(Dataset items)

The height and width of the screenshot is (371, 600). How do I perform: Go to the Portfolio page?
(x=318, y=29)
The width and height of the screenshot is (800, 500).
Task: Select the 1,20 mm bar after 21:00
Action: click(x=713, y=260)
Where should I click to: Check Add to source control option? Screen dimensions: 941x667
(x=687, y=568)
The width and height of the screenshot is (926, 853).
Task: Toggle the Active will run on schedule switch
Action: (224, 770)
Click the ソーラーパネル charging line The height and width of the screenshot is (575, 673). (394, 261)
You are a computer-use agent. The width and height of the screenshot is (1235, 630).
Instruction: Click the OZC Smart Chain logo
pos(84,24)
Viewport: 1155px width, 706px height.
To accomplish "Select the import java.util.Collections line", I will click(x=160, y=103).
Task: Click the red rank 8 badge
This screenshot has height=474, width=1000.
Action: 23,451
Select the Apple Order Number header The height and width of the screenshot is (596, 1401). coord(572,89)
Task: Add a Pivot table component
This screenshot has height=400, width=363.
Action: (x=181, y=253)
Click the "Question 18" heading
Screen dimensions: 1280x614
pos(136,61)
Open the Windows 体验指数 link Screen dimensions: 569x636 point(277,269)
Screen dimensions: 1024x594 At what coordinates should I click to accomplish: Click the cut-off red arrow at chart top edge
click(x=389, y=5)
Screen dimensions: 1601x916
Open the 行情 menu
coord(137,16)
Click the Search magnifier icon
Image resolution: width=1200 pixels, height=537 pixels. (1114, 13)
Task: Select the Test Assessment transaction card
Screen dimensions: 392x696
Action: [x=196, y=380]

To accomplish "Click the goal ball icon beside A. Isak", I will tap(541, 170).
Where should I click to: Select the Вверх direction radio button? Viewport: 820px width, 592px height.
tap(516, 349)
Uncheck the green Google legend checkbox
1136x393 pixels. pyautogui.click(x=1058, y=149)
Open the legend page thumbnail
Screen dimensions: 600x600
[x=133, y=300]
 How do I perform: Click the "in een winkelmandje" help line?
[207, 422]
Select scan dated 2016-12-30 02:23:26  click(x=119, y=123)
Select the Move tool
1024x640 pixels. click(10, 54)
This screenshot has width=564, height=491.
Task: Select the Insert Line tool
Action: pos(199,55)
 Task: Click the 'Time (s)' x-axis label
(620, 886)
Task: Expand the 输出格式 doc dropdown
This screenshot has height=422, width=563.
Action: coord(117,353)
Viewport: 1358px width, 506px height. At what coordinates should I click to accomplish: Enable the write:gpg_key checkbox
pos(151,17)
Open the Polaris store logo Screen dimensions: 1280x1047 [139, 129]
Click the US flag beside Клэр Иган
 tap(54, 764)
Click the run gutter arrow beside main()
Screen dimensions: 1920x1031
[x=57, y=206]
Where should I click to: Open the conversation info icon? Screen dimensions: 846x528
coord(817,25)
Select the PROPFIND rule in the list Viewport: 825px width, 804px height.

■ TASK ITEM
An exact copy of every entry is what's needed, so retype them all.

■ EXPECTED OUTPUT
The height and width of the screenshot is (371, 600). How do I perform: Go to the Portfolio page?
(x=318, y=29)
The width and height of the screenshot is (800, 500).
Task: Select the 1,20 mm bar after 21:00
Action: click(x=713, y=260)
Where should I click to: Check Add to source control option? Screen dimensions: 941x667
(x=687, y=568)
The width and height of the screenshot is (926, 853).
Task: Toggle the Active will run on schedule switch
Action: (224, 770)
Click the ソーラーパネル charging line The height and width of the screenshot is (575, 673). (394, 261)
You are a computer-use agent. The width and height of the screenshot is (1235, 630).
Instruction: Click the OZC Smart Chain logo
pos(84,24)
Viewport: 1155px width, 706px height.
To accomplish "Select the import java.util.Collections line", I will click(x=160, y=103).
Task: Click the red rank 8 badge
This screenshot has height=474, width=1000.
Action: 23,451
Select the Apple Order Number header The height and width of the screenshot is (596, 1401). coord(572,89)
Task: Add a Pivot table component
This screenshot has height=400, width=363.
Action: (x=181, y=253)
Click the "Question 18" heading
Screen dimensions: 1280x614
pos(136,61)
Open the Windows 体验指数 link Screen dimensions: 569x636 point(277,269)
Screen dimensions: 1024x594 At what coordinates should I click to accomplish: Click the cut-off red arrow at chart top edge
click(x=389, y=5)
Screen dimensions: 1601x916
Open the 行情 menu
coord(137,16)
Click the Search magnifier icon
Image resolution: width=1200 pixels, height=537 pixels. (1114, 13)
Task: Select the Test Assessment transaction card
Screen dimensions: 392x696
Action: [x=196, y=380]

To accomplish "Click the goal ball icon beside A. Isak", I will tap(541, 170).
Where should I click to: Select the Вверх direction radio button? Viewport: 820px width, 592px height.
tap(516, 349)
Uncheck the green Google legend checkbox
1136x393 pixels. pyautogui.click(x=1058, y=149)
Open the legend page thumbnail
Screen dimensions: 600x600
[x=133, y=300]
 How do I perform: Click the "in een winkelmandje" help line?
[207, 422]
Select scan dated 2016-12-30 02:23:26  click(x=119, y=123)
Select the Move tool
1024x640 pixels. click(10, 54)
This screenshot has width=564, height=491.
Task: Select the Insert Line tool
Action: pos(199,55)
 Task: Click the 'Time (s)' x-axis label
(620, 886)
Task: Expand the 输出格式 doc dropdown
This screenshot has height=422, width=563.
Action: coord(117,353)
Viewport: 1358px width, 506px height. At what coordinates should I click to accomplish: Enable the write:gpg_key checkbox
pos(151,17)
Open the Polaris store logo Screen dimensions: 1280x1047 [139, 129]
Click the US flag beside Клэр Иган
 tap(54, 764)
Click the run gutter arrow beside main()
Screen dimensions: 1920x1031
[x=57, y=206]
Where should I click to: Open the conversation info icon? Screen dimensions: 846x528
coord(817,25)
Select the PROPFIND rule in the list Viewport: 825px width, 804px height.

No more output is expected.